I’m basically tired 24 hours a day
But her disabilities didn’t stop her from pursuing a research master – in spite of study advisers who have tried to dissuade her. ‘They didn’t stop me, but other people with disabilities might be discouraged and settle for a path that doesn’t work for them instead of pursuing their dreams.’
She insists that disabilities don’t necessarily prevent people from doing well academically: ‘It’s not that I can’t hack it: my body just doesn’t always cooperate. But if people take that into account, I’m usually fine. In fact it can be good to have that extra bit of motivation.’
Because of her disabilities, Johanna will take longer to finish her studies. ‘I’ve been working on my master for four years, when the programme should last only two.
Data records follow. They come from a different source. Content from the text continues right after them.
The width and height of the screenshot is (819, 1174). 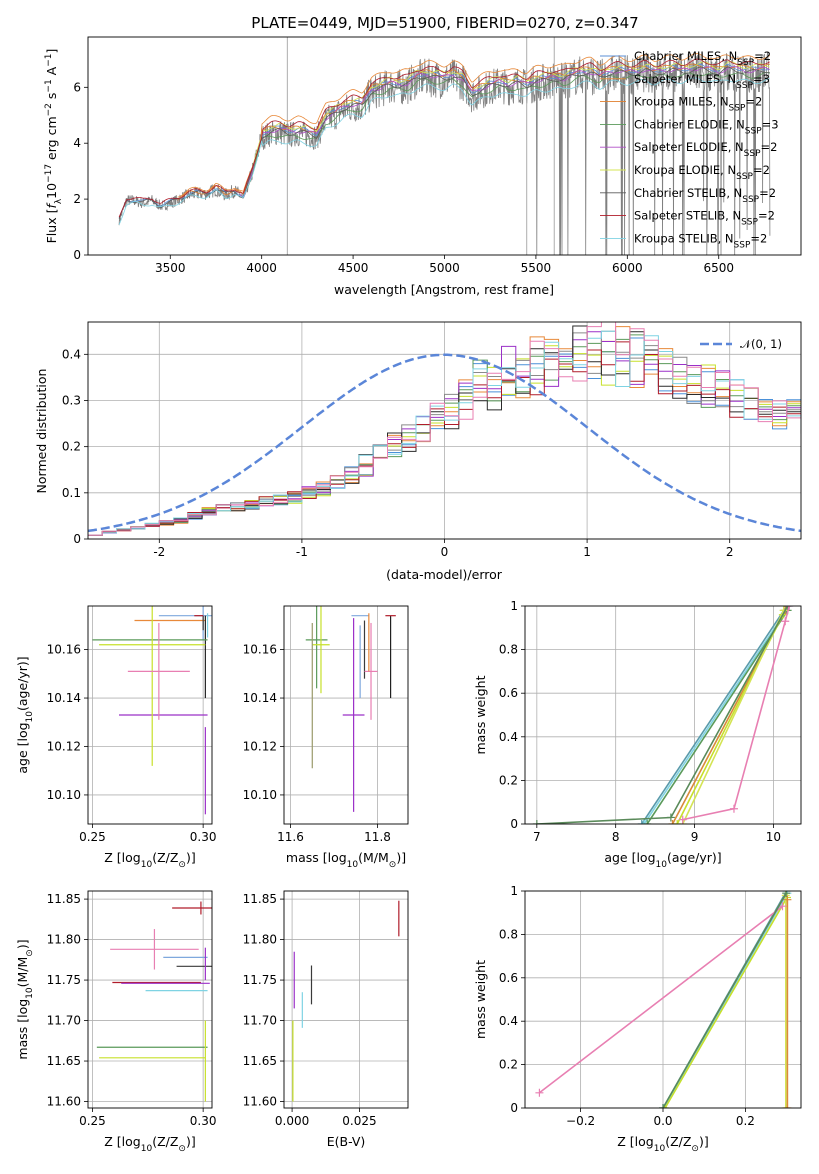 What do you see at coordinates (702, 82) in the screenshot?
I see `legend-entry: Salpeter MILES, NSSP=3` at bounding box center [702, 82].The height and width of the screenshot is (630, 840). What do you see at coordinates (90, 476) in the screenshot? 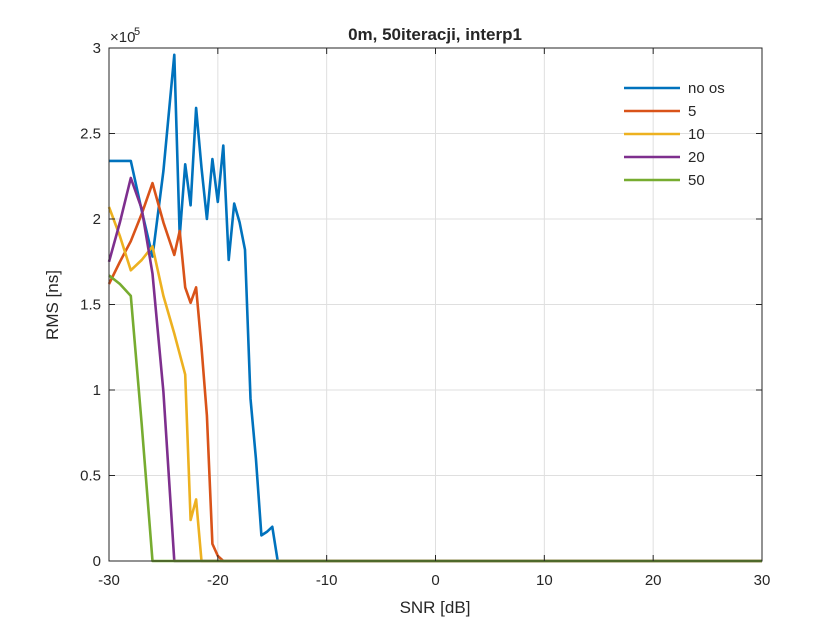
I see `y-tick-label: 0.5` at bounding box center [90, 476].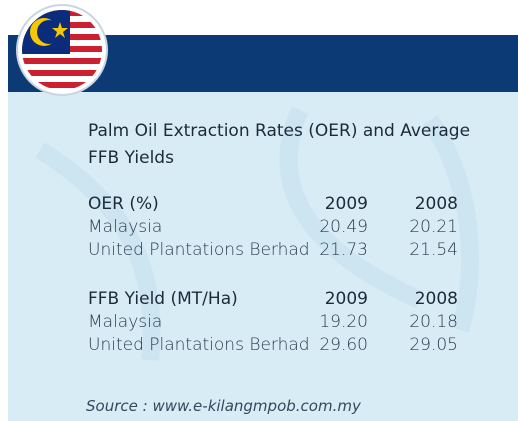 This screenshot has height=421, width=518. Describe the element at coordinates (131, 158) in the screenshot. I see `title-line: FFB Yields` at that location.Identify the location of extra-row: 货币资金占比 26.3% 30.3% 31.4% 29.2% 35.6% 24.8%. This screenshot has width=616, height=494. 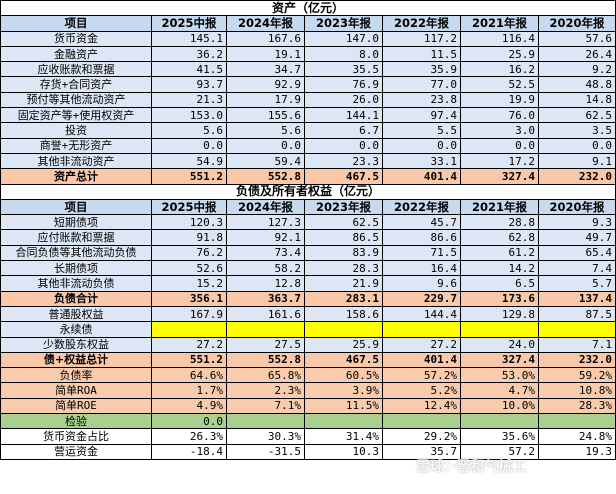
(308, 436).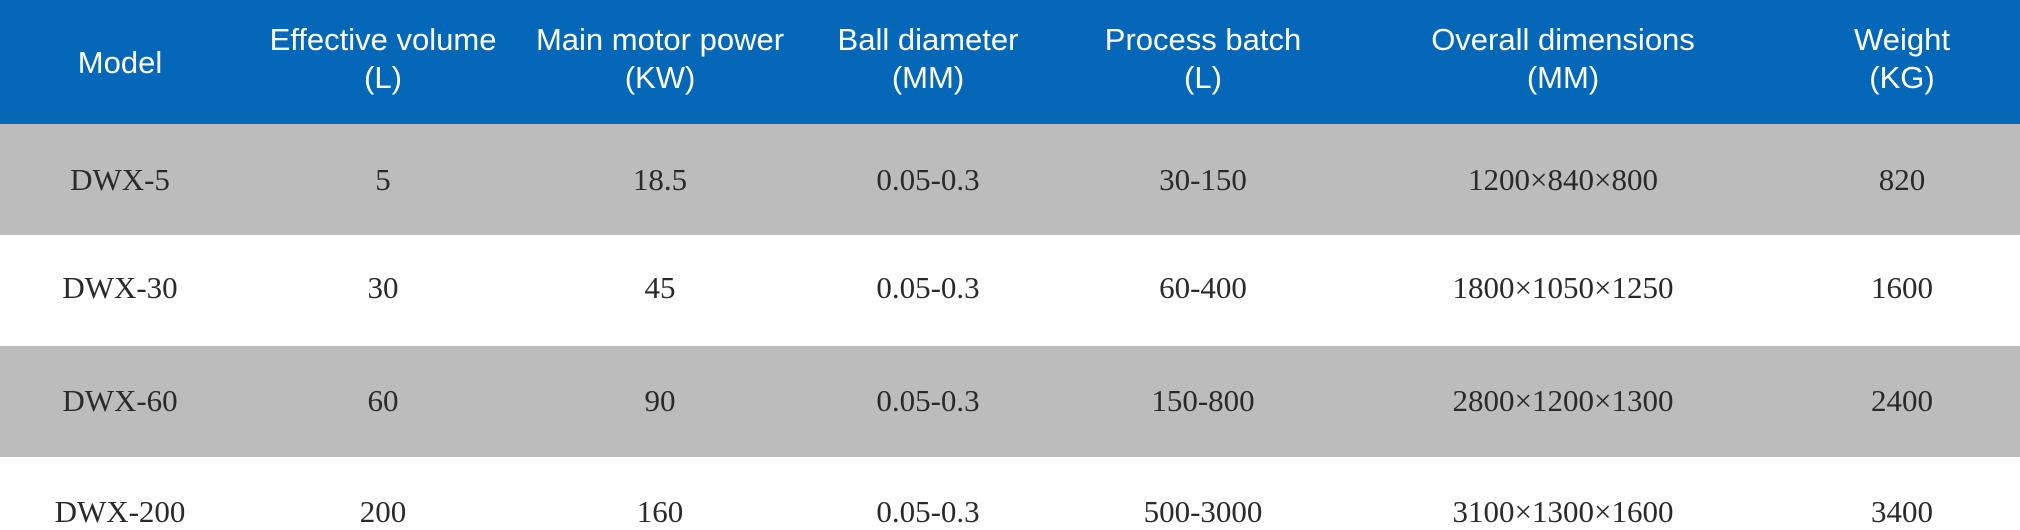 The width and height of the screenshot is (2020, 530). What do you see at coordinates (383, 180) in the screenshot?
I see `cell-effective-volume: 5` at bounding box center [383, 180].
I’m okay with that, but I am running out of financing.’
Students who run out of financing due to disability can ask the RUG for compensation through the graduation fund. To receive it, they must meet several conditions. First, they have to inform the RUG of their special circumstances in a ‘timely’ manner. The website doesn’t specify what constitutes ‘timely’. Second, they have to provide evidence of their disability, including a doctor’s or psychologist’s statement.
Johanna says you can’t notify the RUG of any delays you have suffered after the fact. ‘That’s tricky, because sometimes you’re delayed by unforeseen circumstances, and then you don’t get any compensation’, she says.
Student deans are often busy, so it can take at least a month
On top of that, it can take a while before you get in to see a student dean. ‘It can take at least a month, that’s how backed up they are.’ Another obstacle is the fact that you can only apply to the graduation fund while you’re still receiving government financing. ‘I entered the loan-only phase two years ago. So I can’t apply for the graduation fund either, even though I’ve suffered a delay.’
Alexandra also has trouble making ends meet while she studies, even though she receives government benefits under the Wajong scheme. ‘I’m kind of stuck in between a rock and a hard place: part-time students get to keep their benefits, but the benefits of full-time students are docked and reduced to 25 percent, because they can get government financing for their studies. European languages and cultures is full-time only. And because I’m taking much longer to finish, I have to borrow a lot more money.’
Her financial difficulties aside, Alexandra sometimes wonders why she studies at all. Other students on focused on padding their résumés with committees, internships, and volunteer work that will make them attractive job candidates. But Alexandra will never have a ‘normal’ job. ‘I do hope to be able to teach Spanish after I graduate. Maybe three or four classes week.’